This appeal arose out of an unremarkable RTC claim by the claimant appellant Bianca Cameron. On 26 May 2013 there was a collision between the claimant driving her car and another motorist, driving a Nissan Micra. That driver went on to hit another vehicle, but did not stop. However, the vehicle registration number of the Nissan was taken down by a passing taxi driver. As a result of the collision, the claimant suffered modest personal injuries as did the passengers in her car. In addition, her own car was written off and she incurred charges for the hire of a replacement car. The total value of the claimant’s claim (which excluded any claim by her passengers) was estimated at between £10,000 and £15,000.
The police found the Nissan to be registered to the first defendant but he did not co-operate with police enquiries into the collision, and on 19 November 2013 he was convicted of the offence of failing to give information about the identity of a driver. The first defendant’s car was insured by the respondent Liverpool Victoria Insurance. That insurance was obtained by fraud and LV could, had they elected to do so, obtained a section 152 declaration but choose not to exercise such a right, presumably because the driver was not identified and therefore an RTA liability was not envisaged.
In January 2014 the claimant issued proceedings claiming damages against the first defendant, because at that time she believed him to be the other driver involved in the collision.
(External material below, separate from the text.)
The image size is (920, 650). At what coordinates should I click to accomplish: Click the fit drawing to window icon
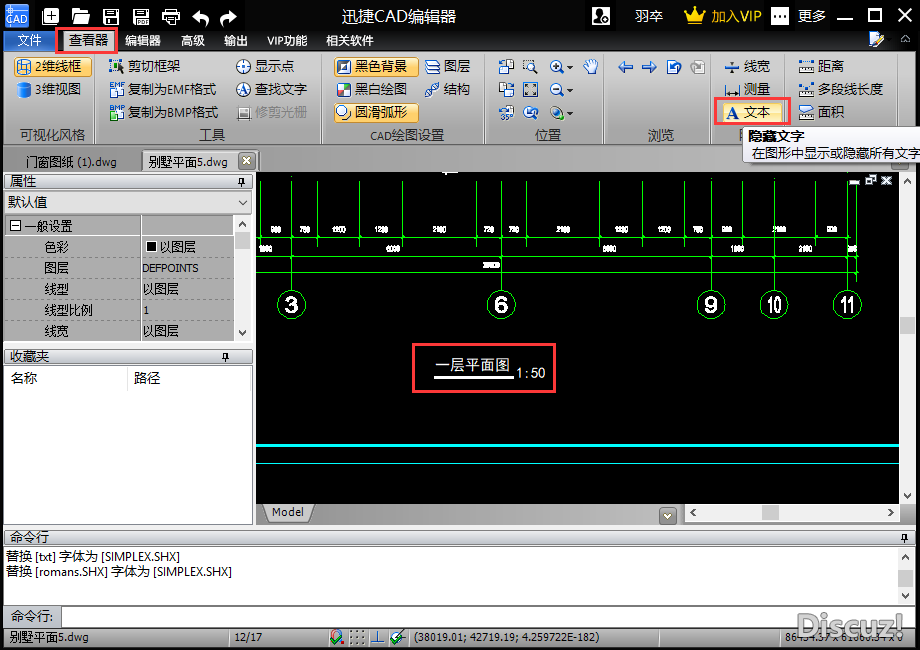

In March 2014, the claimant amended the proceedings to add LV as second defendant and to seek a declaration against it pursuant to section 151 Road Traffic Act 1988 to the effect that it was obliged to satisfy any unsatisfied judgment against the first defendant.
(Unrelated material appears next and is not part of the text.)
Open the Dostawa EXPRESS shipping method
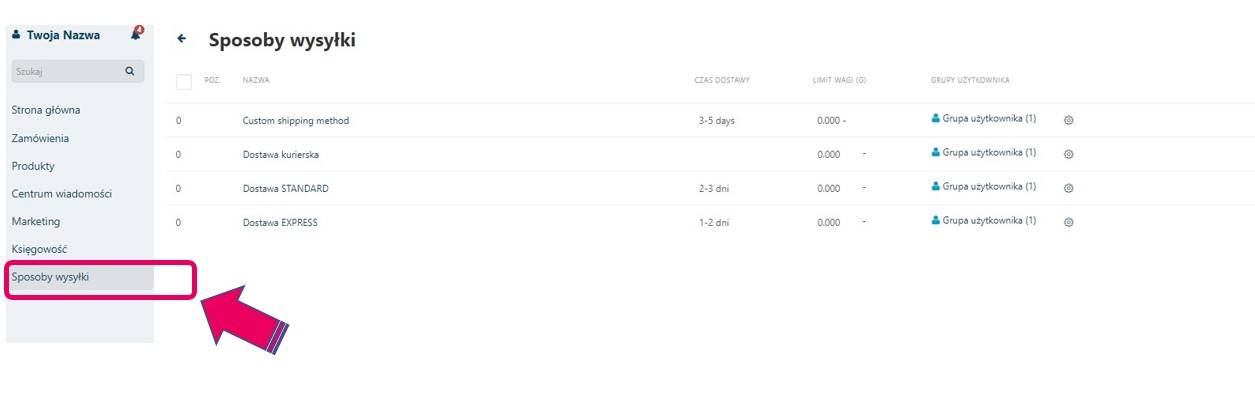 [x=280, y=222]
In May 2014 LV filed a defence denying its liability to satisfy any judgment against the first defendant. This was on the grounds: (a) that the first defendant was not covered to drive the Nissan under the terms of the policy and, more importantly (b) that the claimant was unable to prove the identity of the driver at the time of the accident. Thereafter on 4 June 2014 LV issued an application for summary judgment on the basis of the arguments in its defence.
On 19 June 2014 the claimant made a cross-application for permission to amend her claim form and the particulars of claim so as to substitute, for the first defendant:
“The person unknown driving vehicle registration number Y598 SPS who collided with vehicle registration number KG03 ZIZ on 26th May 2013.”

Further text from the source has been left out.